Por ocasião da peste que assolou Lisboa no começo da segunda metade do século («em dois verões, seguidamente»: a cólera-morbo em 1856 e a febre-amarela em 1857), a família «fugiu da capital» e foi refugiar-se na quinta de um parente em Linda-a-Pastora, a pouco mais de uma dezena de quilómetros do «foco da epidemia».

Nesse «salutar refúgio» Cesário passou parte da infância e, pelo resto da vida, longas temporadas por ano («desde o calor de Maio aos frios de Novembro»).

Dos seus estudos sabe-se apenas que em 1865 concluiu a instrução primária e que frequentou o Curso Superior de Letras (três ou quatro meses, apenas) no ano lectivo de 1873-1874. Ignora-se o que e como terá estudado entretanto, sendo, porém, certo que não suspendeu os estudos depois do exame das primeiras letras, pois numa das suas cartas a A. Macedo Papança, futuro conde de Monsaraz, faz referência aos «temas de francês» dos «[seus] tempos de criança» e noutro lugar (cf. O Sentimento dum Ocidental) alude a um «[seu] velho professor nas aulas de Latim».

De resto, a correspondência comercial da loja do pai redigida pelo seu punho mostra que sabia francês e inglês, assim como o que se infere das suas leituras, algumas (francesas) citadas pelos títulos originais na correspondência com Silva Pinto e Monsaraz.

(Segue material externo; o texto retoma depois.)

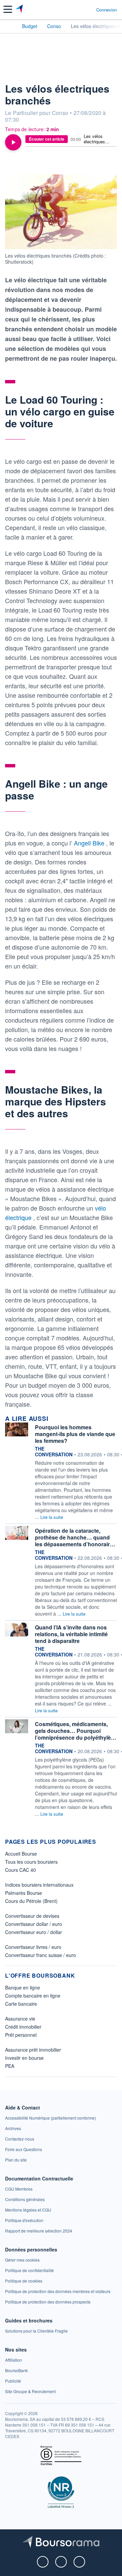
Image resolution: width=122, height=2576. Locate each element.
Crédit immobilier (23, 2026)
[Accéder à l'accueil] (9, 25)
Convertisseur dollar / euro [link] (33, 1924)
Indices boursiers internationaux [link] (39, 1884)
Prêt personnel (21, 2034)
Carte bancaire (21, 2003)
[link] (50, 2118)
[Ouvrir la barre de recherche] (78, 9)
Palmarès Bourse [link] (23, 1892)
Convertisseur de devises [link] (32, 1915)
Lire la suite (51, 1517)
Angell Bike (90, 842)
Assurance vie (20, 2018)
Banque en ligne (22, 1987)
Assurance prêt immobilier (33, 2049)
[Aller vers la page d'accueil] (20, 9)
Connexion (106, 10)
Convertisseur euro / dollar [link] (33, 1932)
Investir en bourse (24, 2057)
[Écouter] (13, 142)
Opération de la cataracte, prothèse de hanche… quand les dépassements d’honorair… (75, 1537)
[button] (8, 9)
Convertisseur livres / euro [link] (33, 1946)
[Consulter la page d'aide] (88, 9)
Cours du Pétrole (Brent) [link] (31, 1901)
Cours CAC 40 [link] (20, 1869)
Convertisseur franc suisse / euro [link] (40, 1955)
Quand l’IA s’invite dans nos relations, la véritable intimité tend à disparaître (71, 1634)
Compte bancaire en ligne (32, 1995)
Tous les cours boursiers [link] (31, 1861)
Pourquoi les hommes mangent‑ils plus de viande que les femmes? (75, 1434)
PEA (9, 2065)
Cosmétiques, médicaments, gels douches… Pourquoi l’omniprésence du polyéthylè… (75, 1730)
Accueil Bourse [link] (21, 1853)
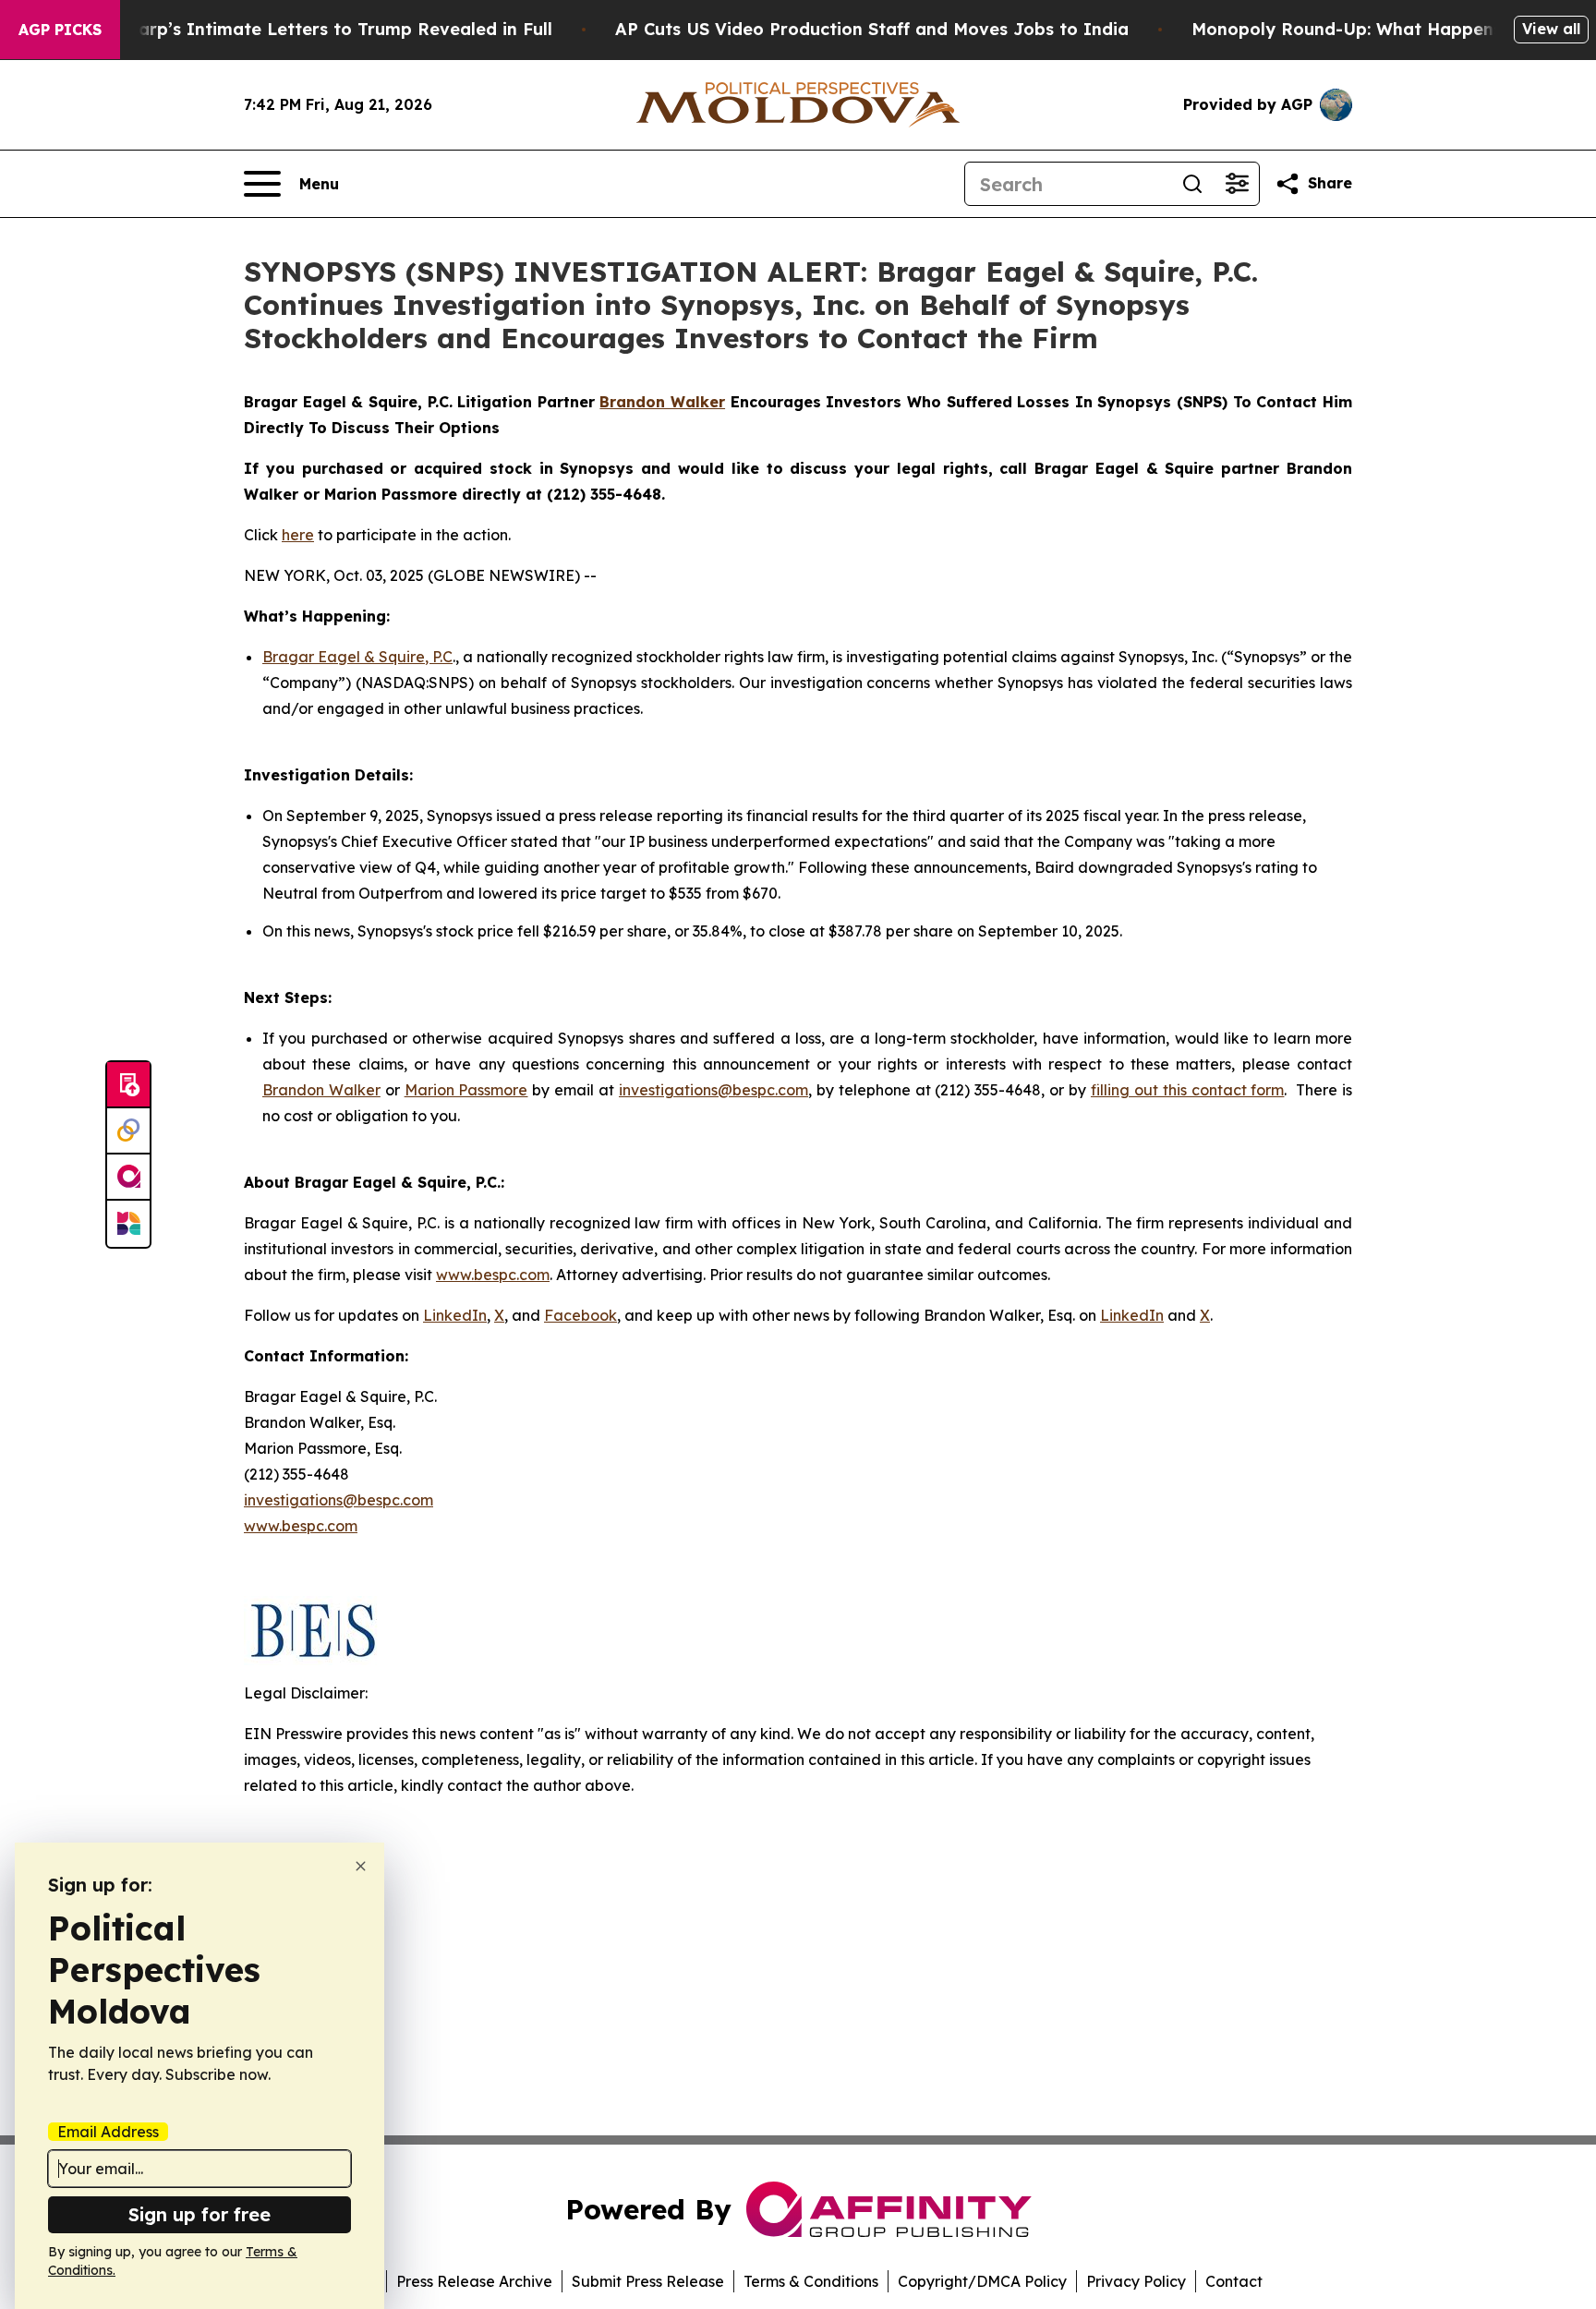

Também é de crer que tenha seguido estudos especializados de comércio, pois por mais de uma vez faz menção das «[suas] habilitações comerciais». De qualquer modo, a correspondência comercial da firma J. A. Verde, Lda., já se achava a seu cargo em 1872, o que permite sabê-lo desde essa altura, pelo menos, «empregado no comércio».

Deve dizer-se que, ao tempo, os negócios do pai não se circunscreviam apenas ao comércio de ferragens; com efeito, tendo herdado em 1869, por morte do seu antigo proprietário, a quinta de Linda-a-Pastora, o Sr. José Anastácio tornara-se também agricultor e dedicava-se então, ou ia dedicar-se dentro em pouco (a partir de 1874, pelo menos), à exportação de fruta para o estrangeiro.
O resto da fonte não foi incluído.